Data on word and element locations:
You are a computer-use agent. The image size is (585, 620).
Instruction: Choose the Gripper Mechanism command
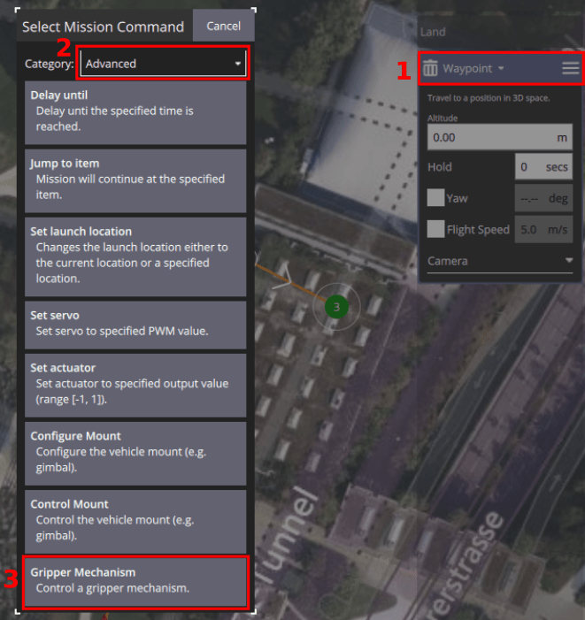tap(135, 580)
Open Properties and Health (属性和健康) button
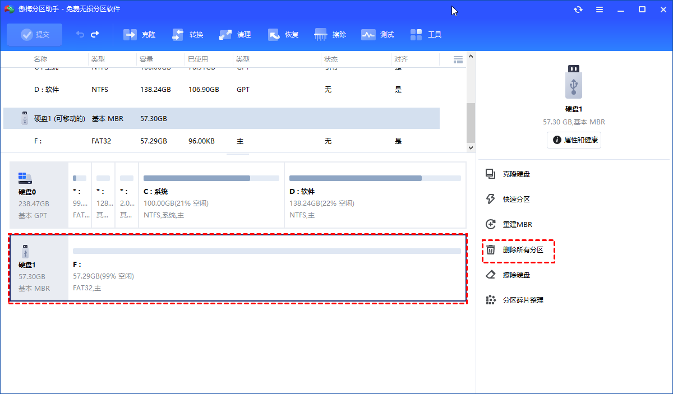The width and height of the screenshot is (673, 394). [574, 140]
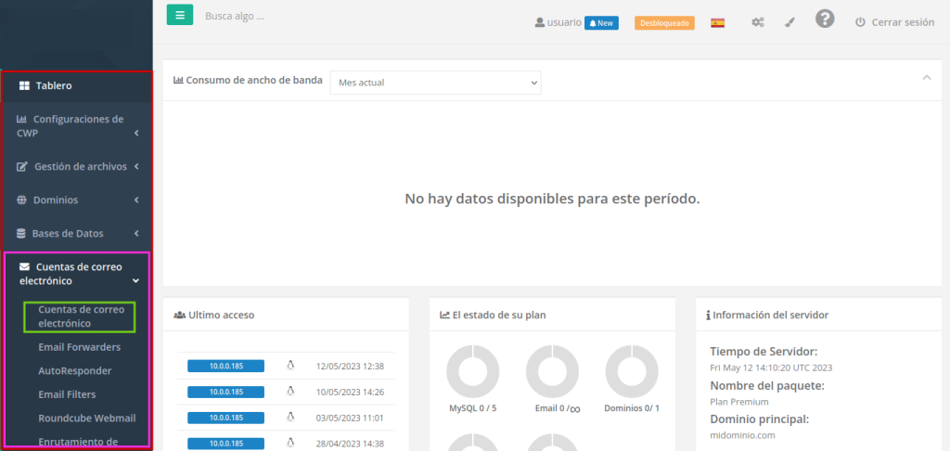Open AutoResponder submenu item
Viewport: 950px width, 451px height.
74,371
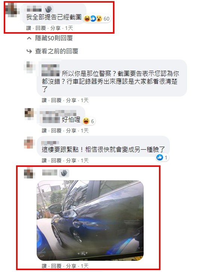The height and width of the screenshot is (272, 202).
Task: Click the waving hand badge beside the top commenter's name
Action: (x=49, y=9)
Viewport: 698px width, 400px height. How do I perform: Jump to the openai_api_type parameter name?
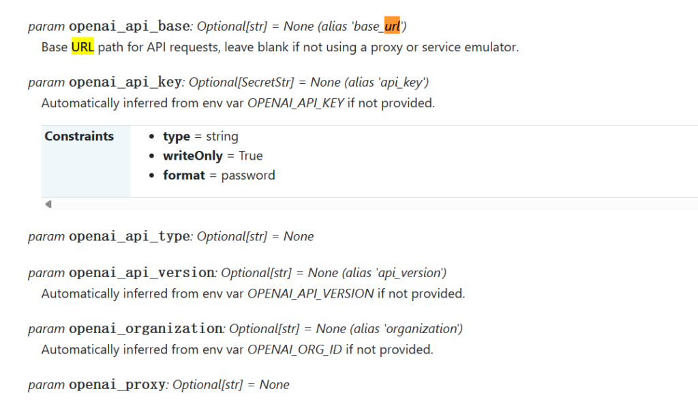coord(129,237)
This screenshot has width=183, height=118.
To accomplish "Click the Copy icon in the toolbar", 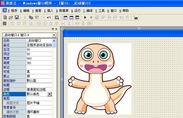I will tap(31, 18).
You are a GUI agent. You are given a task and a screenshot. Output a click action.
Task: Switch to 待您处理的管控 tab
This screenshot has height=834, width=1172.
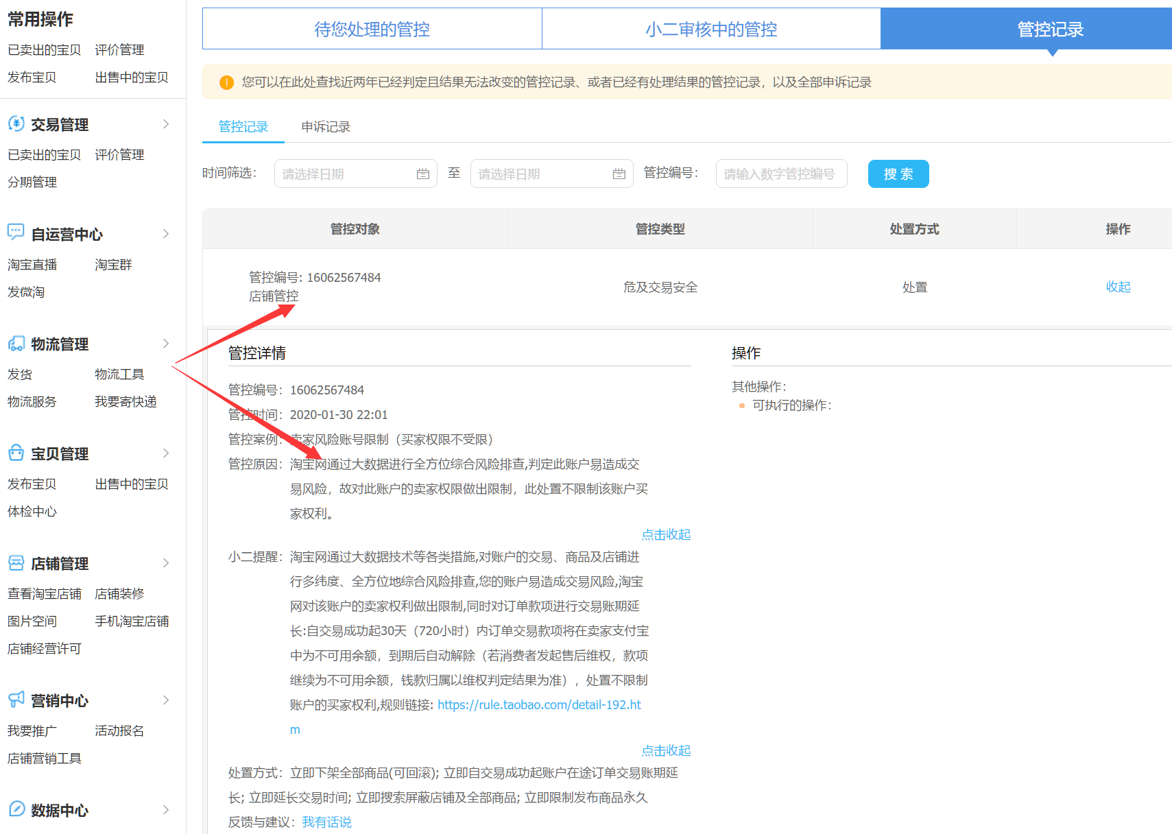pos(372,29)
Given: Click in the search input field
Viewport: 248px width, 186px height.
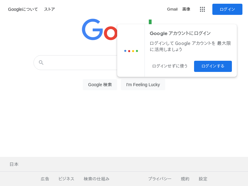Looking at the screenshot, I should (x=81, y=63).
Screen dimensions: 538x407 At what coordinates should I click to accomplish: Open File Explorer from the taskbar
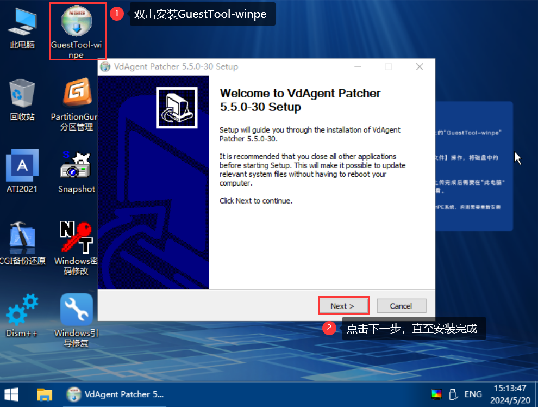tap(44, 394)
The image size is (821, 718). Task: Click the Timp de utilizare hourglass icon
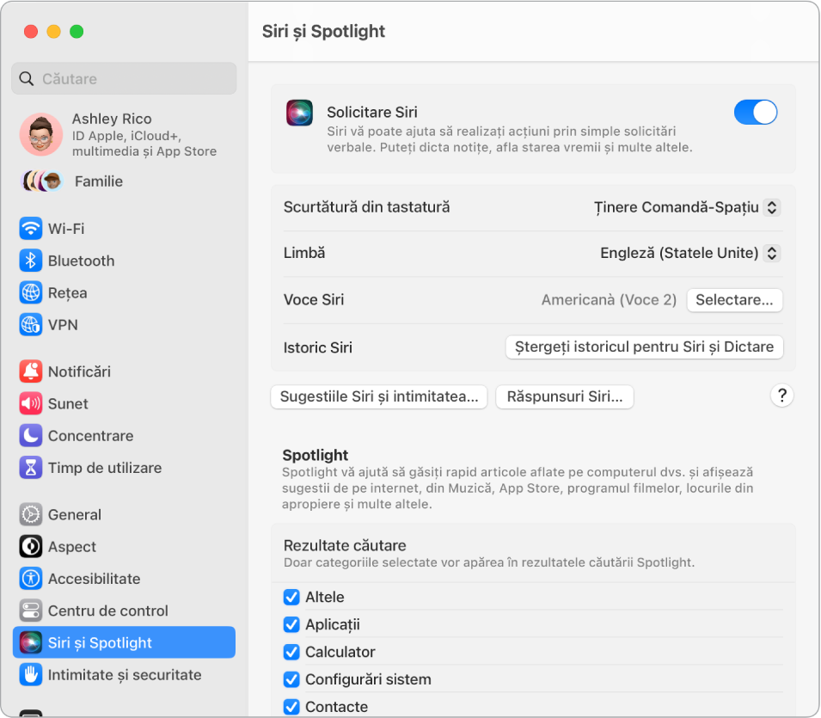(31, 468)
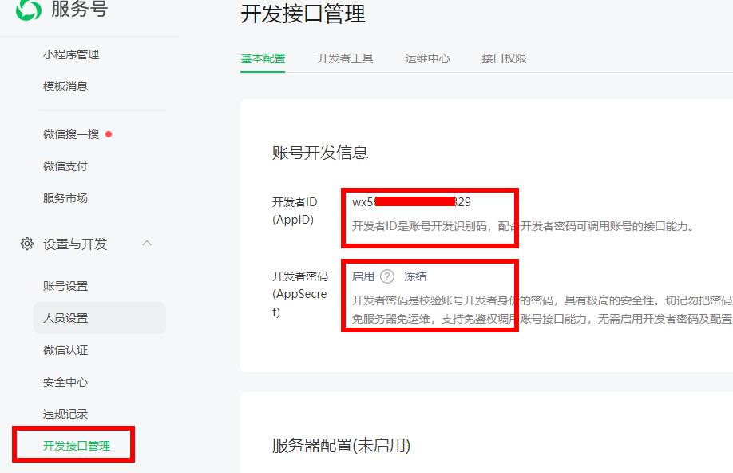Select the 基本配置 tab
The height and width of the screenshot is (473, 733).
(262, 58)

### Aim of the exercise
Reproduce the data from its beginning through the line containing "tap(135, 580)", including both ends, and leave the pictures out.

### Task answer
You are a computer-use agent. The image size is (585, 620).
Instruction: Choose the Gripper Mechanism command
tap(135, 580)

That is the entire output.